We know and can easily verify that Signal is being good. But what can we do about less trustworthy services? The phone would need to apply permissions. Like, allow/deny filters of which fields of contacts or contact categories each app may have access to. An address book firewall, essentially. Considering how important messaging apps are in our lives and the amount of time we spend with them I think such granularity is warranted.
Silent Circle way: Server keeps hashes of registered users cached. Client hashes all the numbers it has, remembering the hash -> number map for them. Client sends a small number of the most significant bits of its hashes. Server treats this like a mask or wildcard search, returns all matches. Client knows which match, also gets hashes for other users they don't know. Sure, the client can reverse them, but the client could have probed for them anyway.

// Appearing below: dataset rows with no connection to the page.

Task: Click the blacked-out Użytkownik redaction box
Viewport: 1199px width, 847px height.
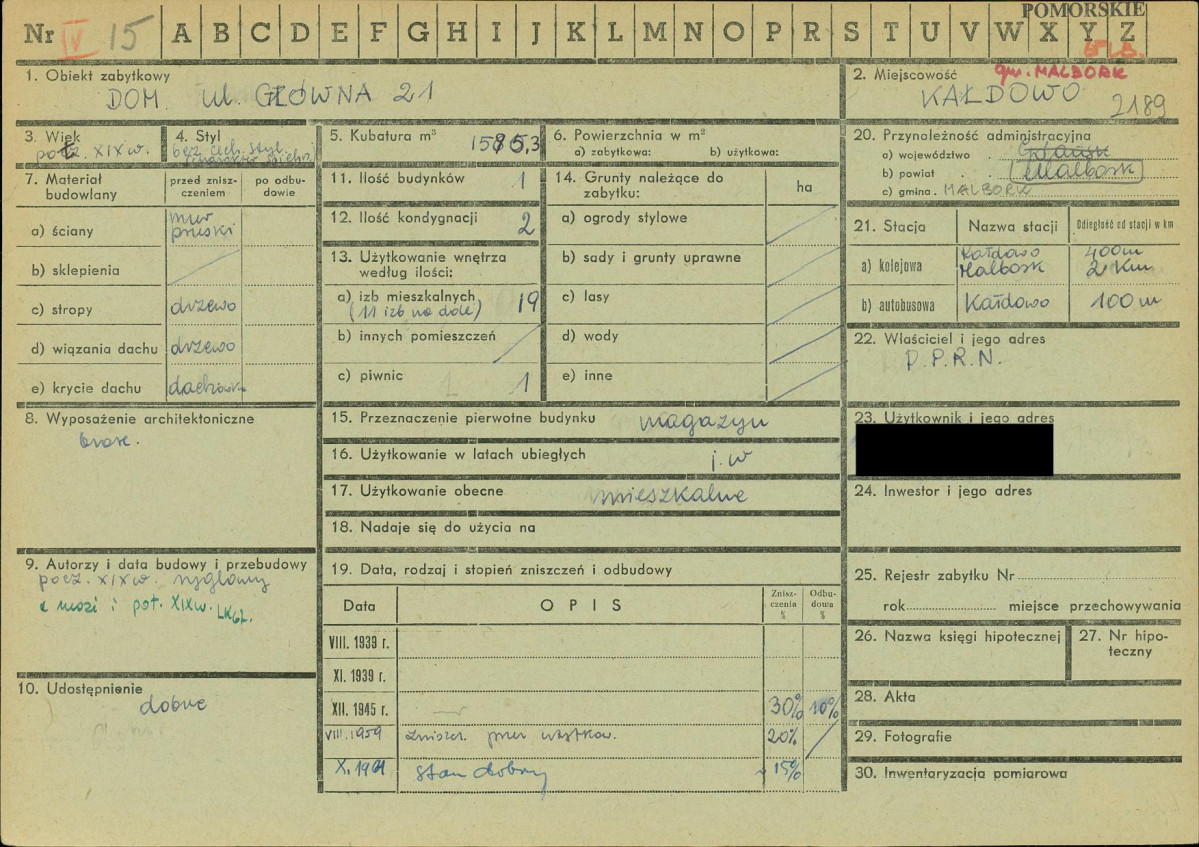Action: tap(954, 449)
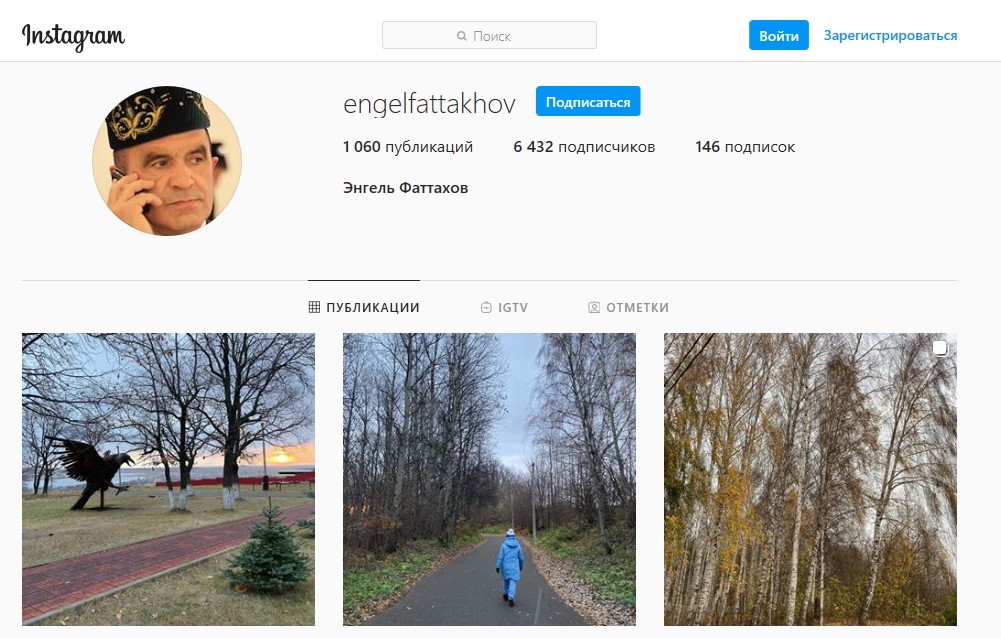Click the grid icon beside ПУБЛИКАЦИИ

(314, 307)
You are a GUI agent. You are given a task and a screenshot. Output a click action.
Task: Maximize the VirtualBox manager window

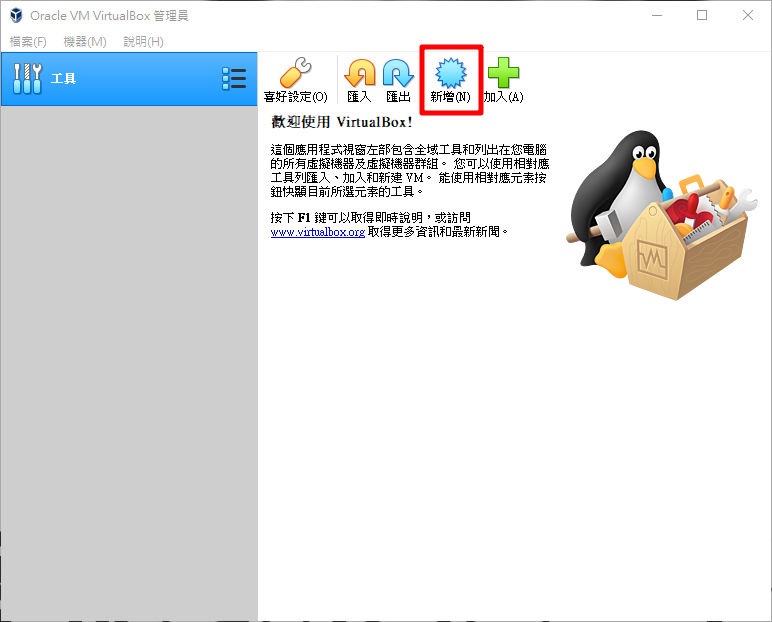pyautogui.click(x=702, y=15)
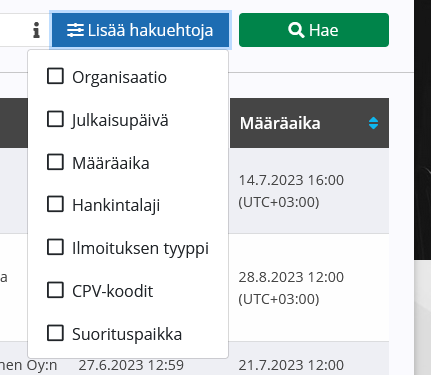Click the info icon beside search field
Viewport: 431px width, 375px height.
pos(37,30)
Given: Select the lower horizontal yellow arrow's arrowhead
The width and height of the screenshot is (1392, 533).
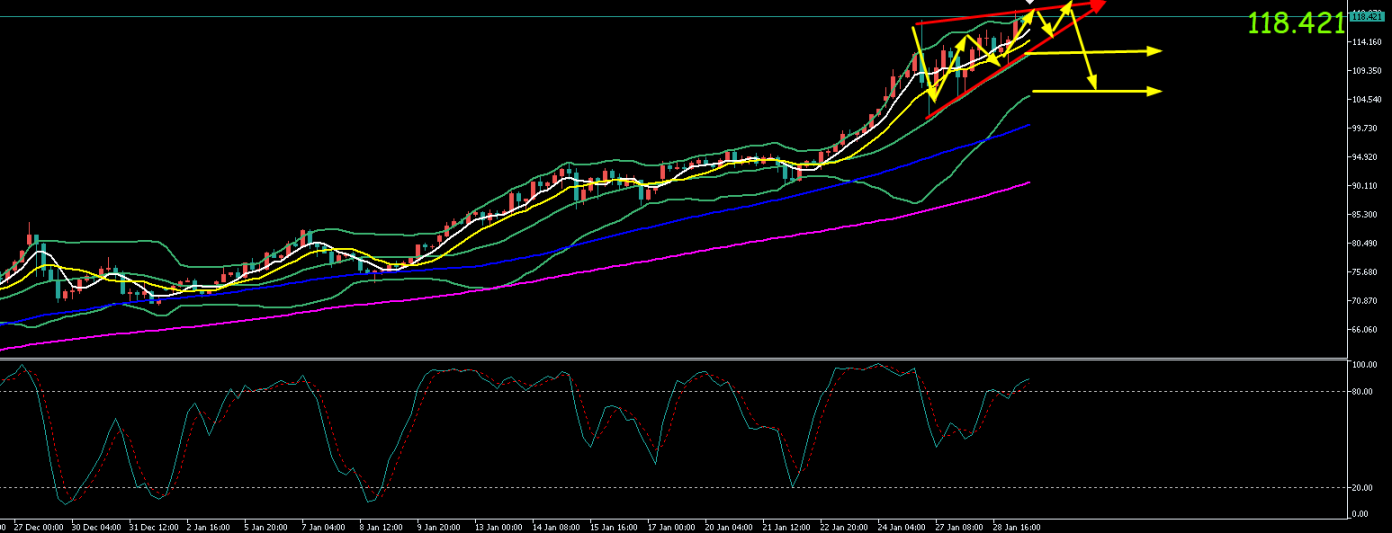Looking at the screenshot, I should 1156,91.
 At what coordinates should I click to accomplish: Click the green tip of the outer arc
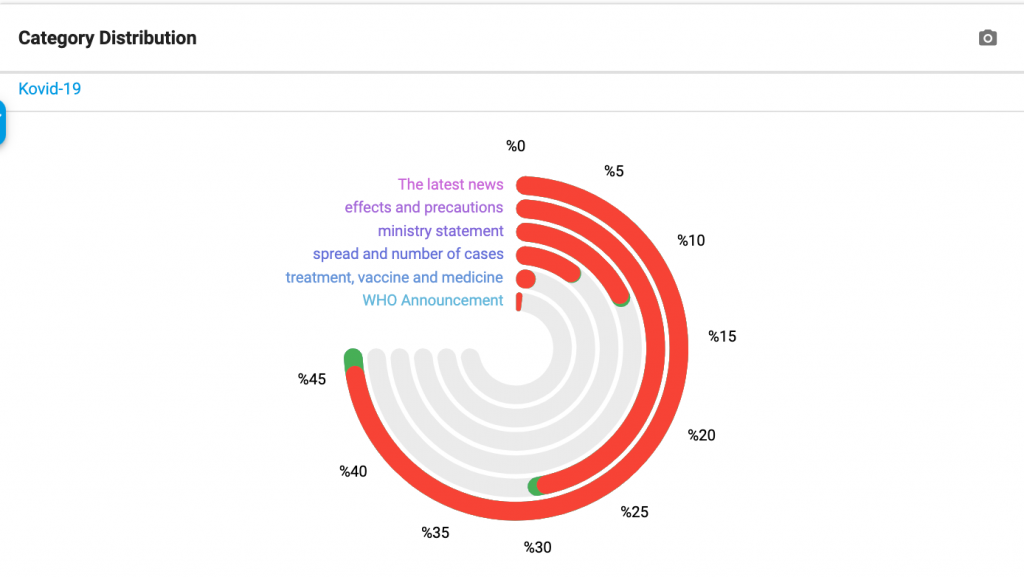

The server maybe/probably doesn't learn enough to preimage what the client sent because of too many collisions. The downside is that the number of bits the client sends needs to be appropriate given the size of the database, though that can be mitigated by sharding by country code/area code/whatever.
What's the full number?
If you included the 10 byte phone number, that only adds 100 GB. Then just store each entry as a 26 byte hash/number struct sorted by hash.
Here's what an app on iOS can read and modify (!) when you allow it to access your contacts: https://developer.apple.com/documentation/contacts/contacts_...
Nothing is really stopping an app with permission switching all of your contact numbers so they point to someone else, whether by accident, or on purpose. It seems like something waiting to go wrong...
While doing some research on similar apps, I didn't find a single app that does not give the user an option to not upload the contacts to the app's servers. Basically if use doesn't give this permission, app is useless.
I'm hoping the app I build will get a sustainable revenue without needing to uploading all contacts.
But in the long run, for contact management apps, there's exponentially more value in handling the contacts data in the cloud, so that its users get the max benefit. But imo any app that's not for contact management (e.g., Facebook etc) should have limited read only access to the contacts data.
It's kinda like bringing a bazooka to a knife fight, but this will get the job done nonetheless.
So in a way, iOS apps are much secure than Android.
This mindset of "If you havent done anything bad you dont have to worry" is so sad and ignorant of others situation.
It's also why I use multiple profiles in Android to force that compartmentalization since the snoopy apps have no context it's better to just deny them the data entirely.
And then Facebook acquired it and was able to complete its database of world's relationships.
For example, it's a dark pattern when you use Messenger, at least on iOS, for the first time and it says "Upload your contacts to find friends" with an "OK" button or "Learn More" button, and only after you click "Learn More" can you ignore it. WhatsApp does something worse; you can't initialize a message with anyone without allowing contacts, and the only way to add a contact is thru the phone app (the web app definitely doesn't, and I'm pretty certain the desktop app doesn't have the functionality to add a contact). I have to go thru great pains to prevent WhatsApp from getting my contact info, just to be able to add a new friend (turn off iCloud contacts, enable WhatsApp to see my contacts, then add the contact). Maybe I am paranoid, but I really, really want Facebook to only have the information I give it, and I don't trust WhatsApp at all. At least WhatsApp encrypts the messages.
I really hate this pattern in apps, and I wish there was some way to give it some kind of "blank canvas" without any real contacts in it. Thankfully apps don't lock you completely out if you don't provide contact info, yet, but I fear it may happen soon.